In scientific visual QA, InternVL3-8B attains 0.740 ROUGE-1/ROUGE-L and 0.983 BERTScore on the SciVQA 2025 test split, outperforming next-best single models (Bespoke, Qwen2.5-VL) by margins of +0.031 ROUGE-1 F1 and +0.004 BERTScore. Error analysis identifies strengths in cross-chart grounding and numerical precision, with weaknesses in subfigure scaling misalignments and logical errors on multi-hop questions (Movva et al., 8 Jul 2025).
5. Data, Preprocessing, and Prompt Engineering
Input preprocessing involves resizing figures to a 1024px maximum dimension, applying center-cropping/padding to , and contrast normalization for textual/numerical clarity. Prompt construction concatenates captions, metadata, and questions with special tokens:
1 |
<FIG_CAP> [caption] </FIG_CAP> <TYPE> [figure_type] </TYPE> <Q> [question] </Q> |
InternVL3’s high SciVQA performance is heavily dependent on prompt optimization and two-stage Chain-of-Thought (CoT) prompting: an “Initial Analysis” followed by structured answer extraction, leveraging XML tags such as <reasoning>...</reasoning> and <answer>...</answer>. This approach enforces concise, context-minimal output (numerical value or single word/phrase) and elicits improved intermediate reasoning and verifiability (Movva et al., 8 Jul 2025).
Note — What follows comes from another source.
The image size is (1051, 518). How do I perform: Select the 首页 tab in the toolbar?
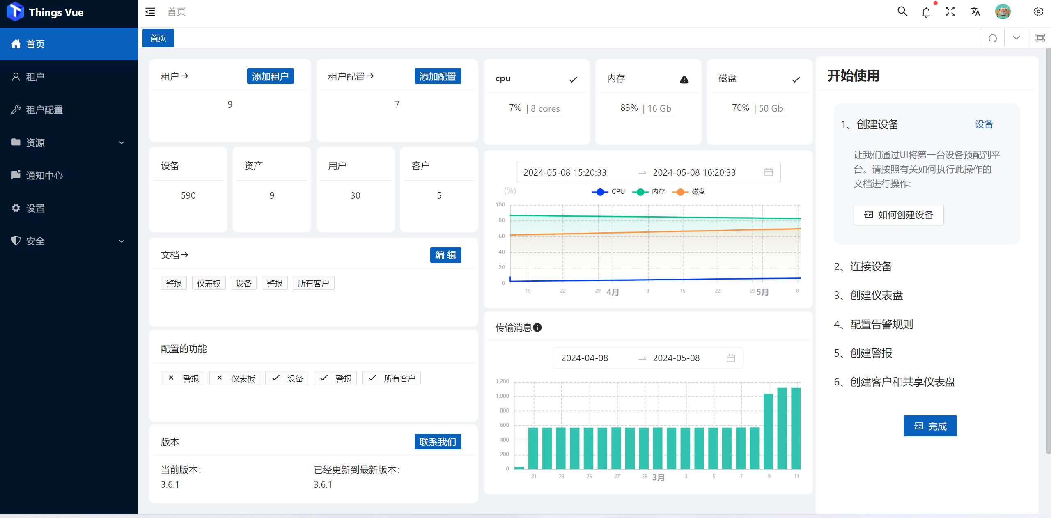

6. Subsequent Extensions: InternVL3.5 and Beyond
InternVL3.5 introduces significant architectural and algorithmic extensions:
- Cascade RL: Two-stage reinforcement learning (offline MPO, then online GSPO) adds +16% reasoning accuracy compared to InternVL3, with monotonic performance improvements at all model scales.
- Visual Resolution Router (ViR): Enables dynamic per-patch compression (4× or 16×), mediated by a lightweight router head trained via cross-entropy, achieving ~50% reduction in visual tokens with under 1% performance loss.
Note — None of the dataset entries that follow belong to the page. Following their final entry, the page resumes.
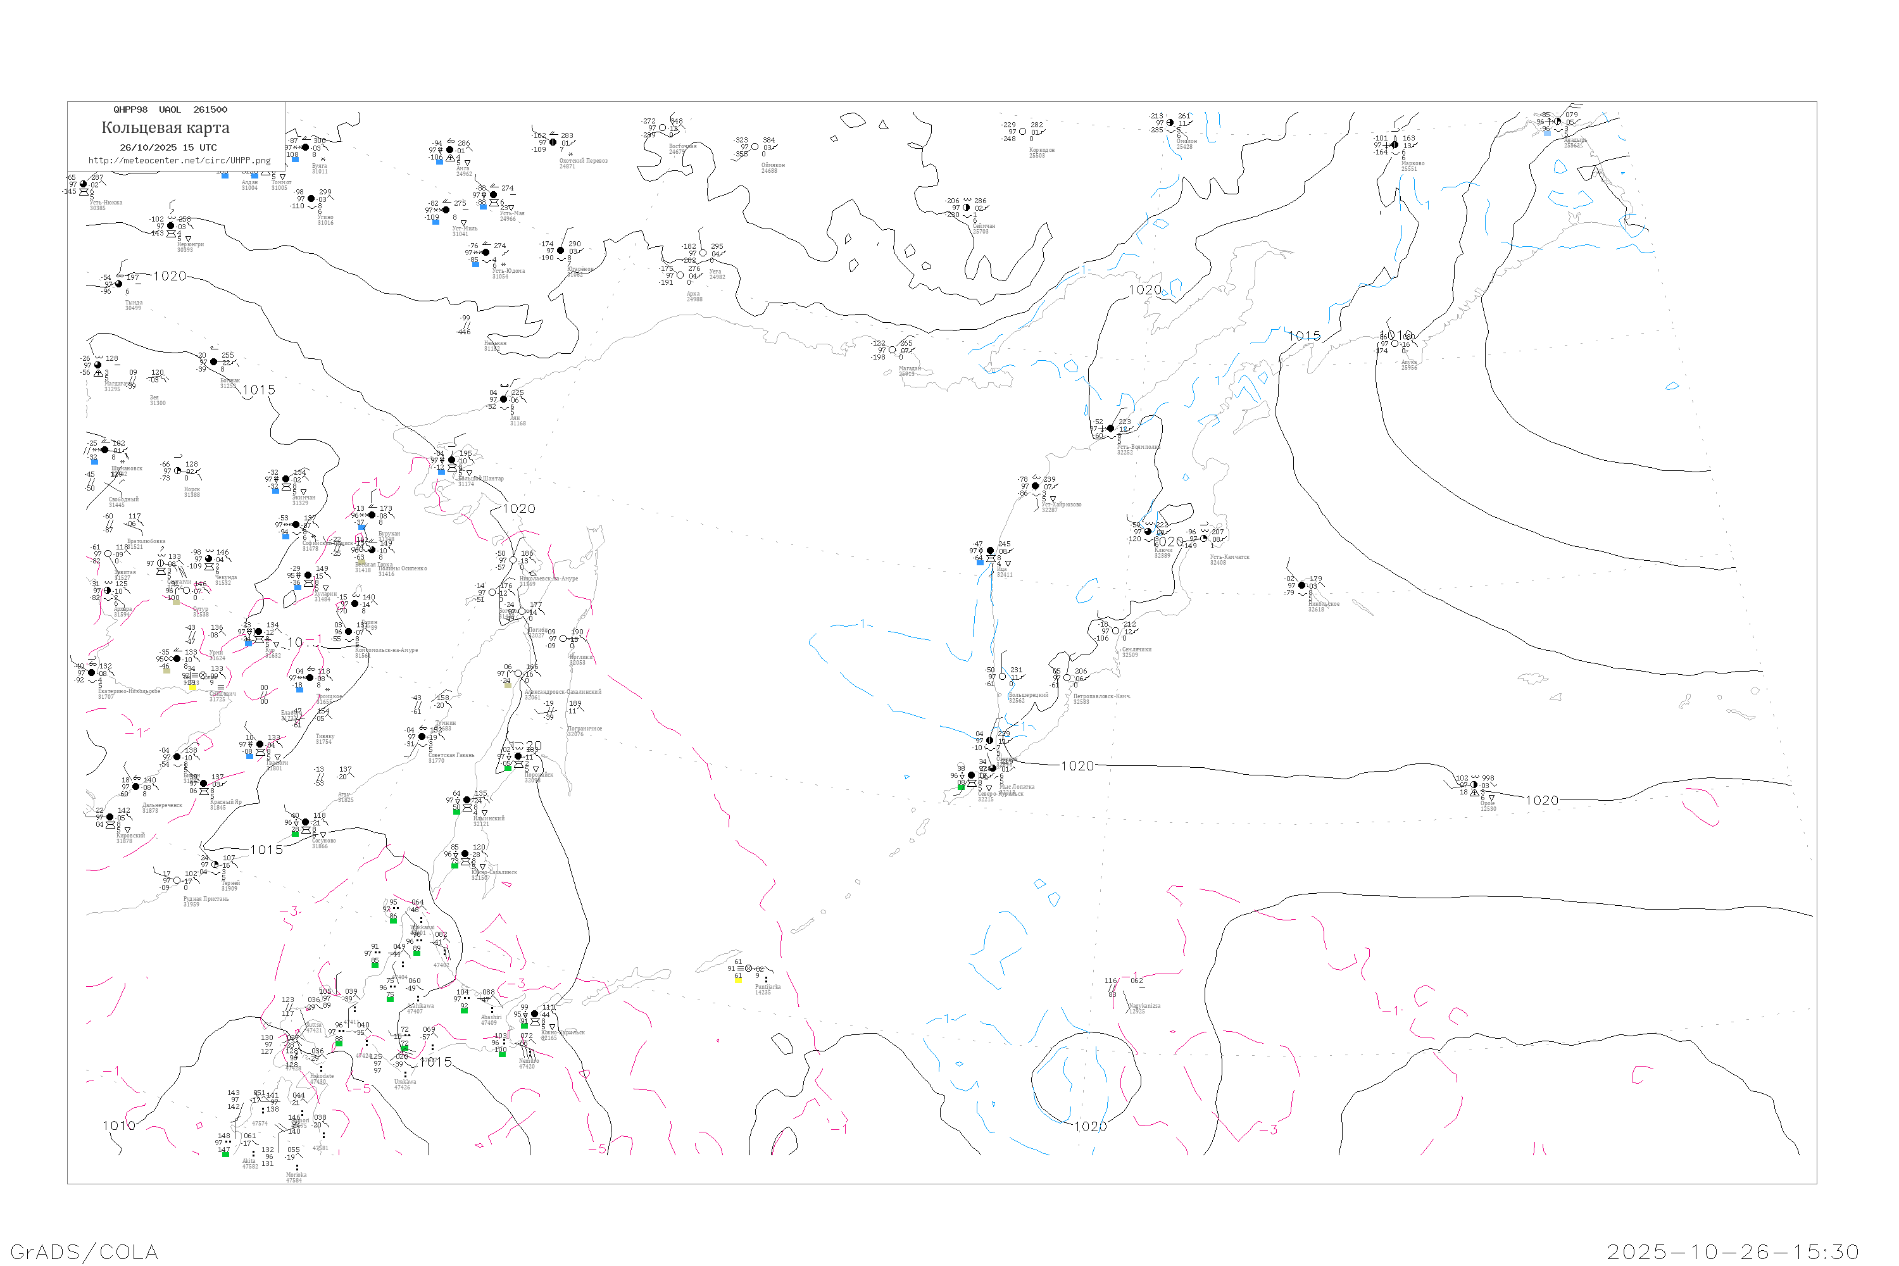Screen dimensions: 1899x1266
Task: Click the 1015 isobar label near Бомнак
Action: (x=258, y=390)
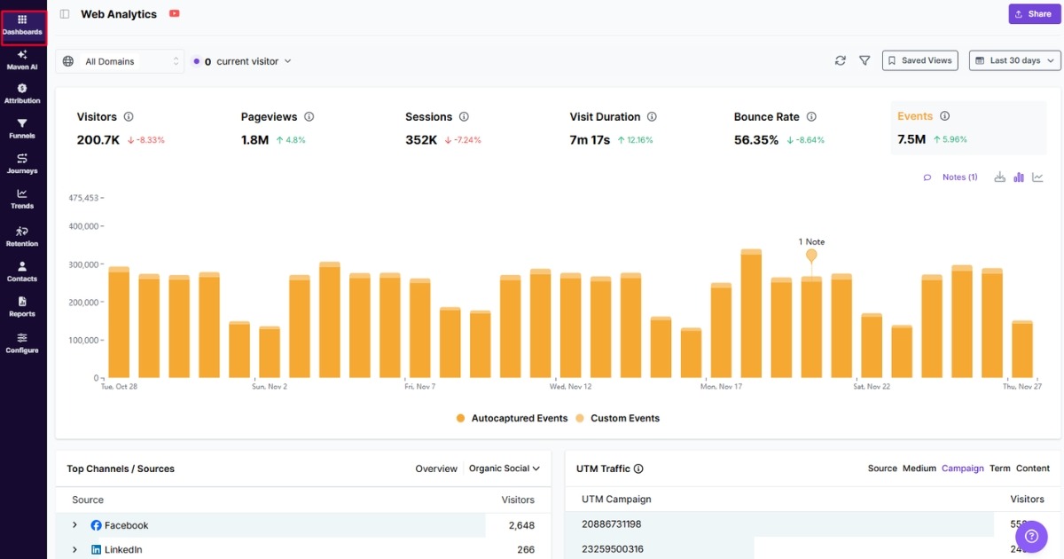Viewport: 1064px width, 559px height.
Task: Open the Trends view
Action: [22, 200]
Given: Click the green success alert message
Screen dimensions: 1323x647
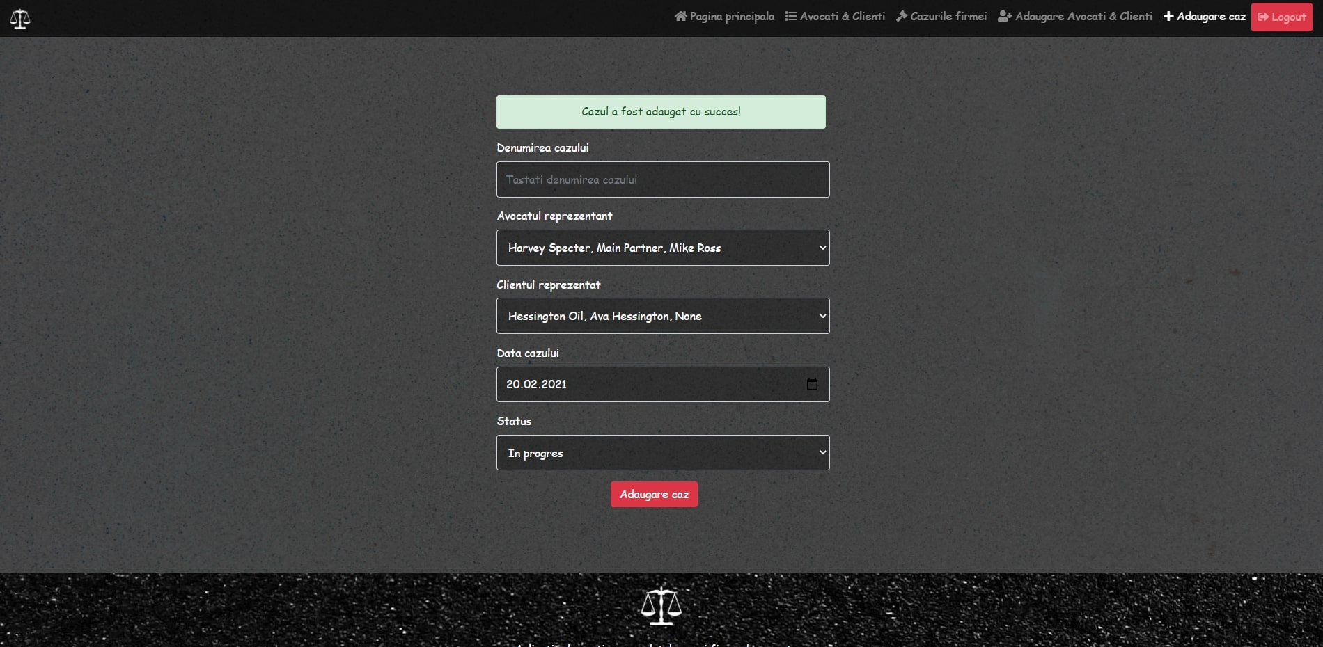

- Decoupled Vision–Language Deployment (DvD): Partitioning inference between vision and language GPU servers increases throughput up to 4.05×, reducing serialization bottlenecks.
- Agentic/GUI Capabilities: InternVL3.5 supports embodied and GUI-interactive tasks, with advances in performance on ScreenSpot-v2, OSWorld-G, WebArena-Lite-v2, VSI-Bench, and more, notably closing the gap with GPT-5 and related proprietary models (Wang et al., 25 Aug 2025).
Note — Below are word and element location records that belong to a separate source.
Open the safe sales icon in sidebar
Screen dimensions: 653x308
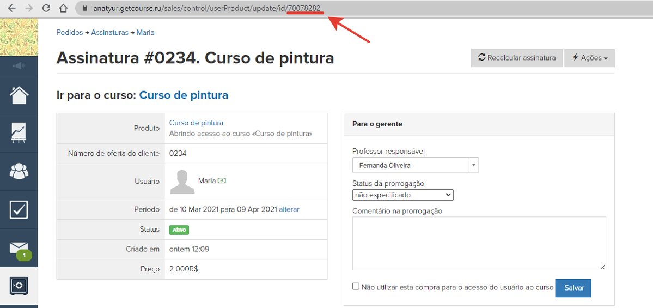coord(19,286)
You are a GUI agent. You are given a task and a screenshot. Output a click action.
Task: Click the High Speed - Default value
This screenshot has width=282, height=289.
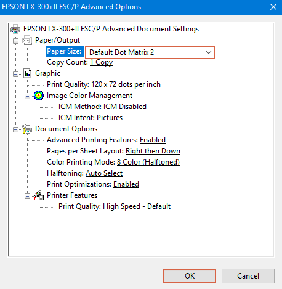click(x=137, y=206)
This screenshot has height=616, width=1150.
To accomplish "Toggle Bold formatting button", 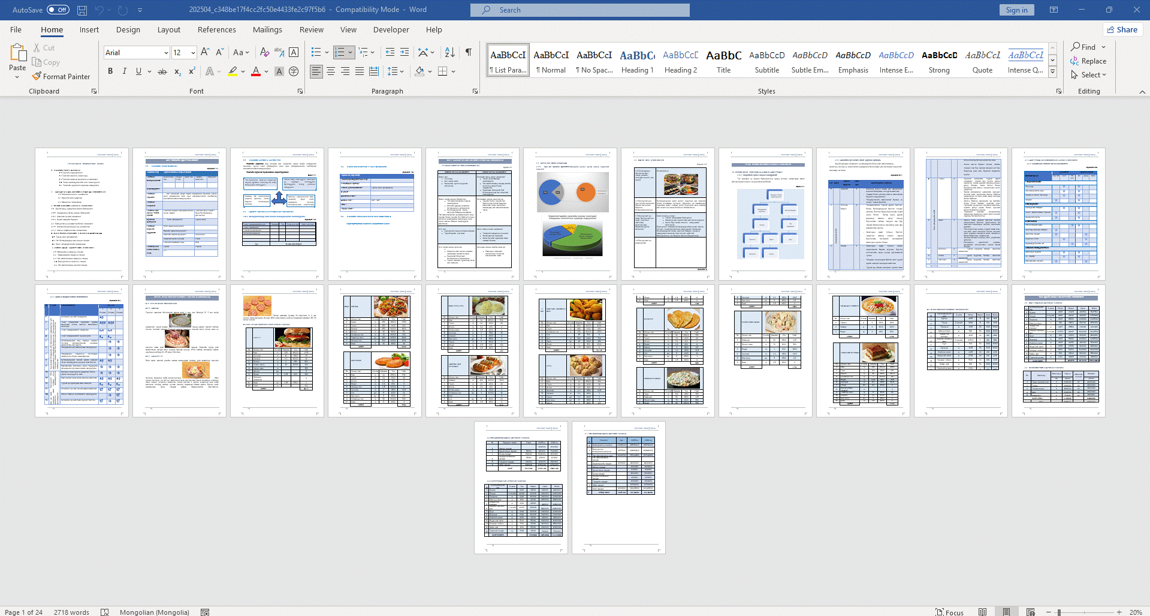I will (110, 71).
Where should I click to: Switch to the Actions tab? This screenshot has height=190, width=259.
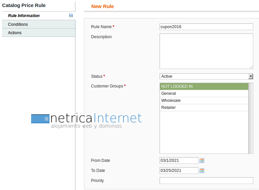click(x=15, y=33)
| Model | Multimodal (35 bench) | Reasoning (9) | Text (8) | Agentic (6) | Notes |
|---|---|---|---|---|---|
| InternVL3.5-241B-A28B (MoE) | 74.1 | 66.9 | 85.3 | 66.2 | Open, ties or nears GPT-5 |
| InternVL3-78B | 67.9 | 54.6 | 79.4 | ≈60.6 | |
| GPT-5 | 74.0 | 74.1 | 91.3 | 77.5 | Closed-source |
The introduction of Cascade RL, ViR, and DvD collectively enables both substantial reasoning improvement and real-world inference speedups, ushering in a new phase of openness and efficacy for MLLMs.
7. Limitations and Failure Modes
Despite strong empirical results, InternVL3 exhibits several notable failure modes:
- Visual Misinterpretations: Particularly when subfigures differ in scale or when visual elements (text, marks) overlap.
- Numerical Misalignments: Manifesting as rounding errors or off-by-one mistakes under degraded visual resolution.
- Flawed Multi-Hop Reasoning: Errors when intermediate steps require domain-specific or non-visual reasoning.
Current model variants are not fine-tuned for specific downstream domains such as SciVQA; performance relies primarily on inference-time prompt engineering. This suggests opportunities for further gains through domain-adaptive fine-tuning or higher-resolution visual processing.
A plausible implication is that, as model and infrastructure scaling continue, practitioner emphasis may shift toward optimizing context adaptation (e.g., V2PE strategies), advanced preference-based learning, and efficient multimodal deployment frameworks.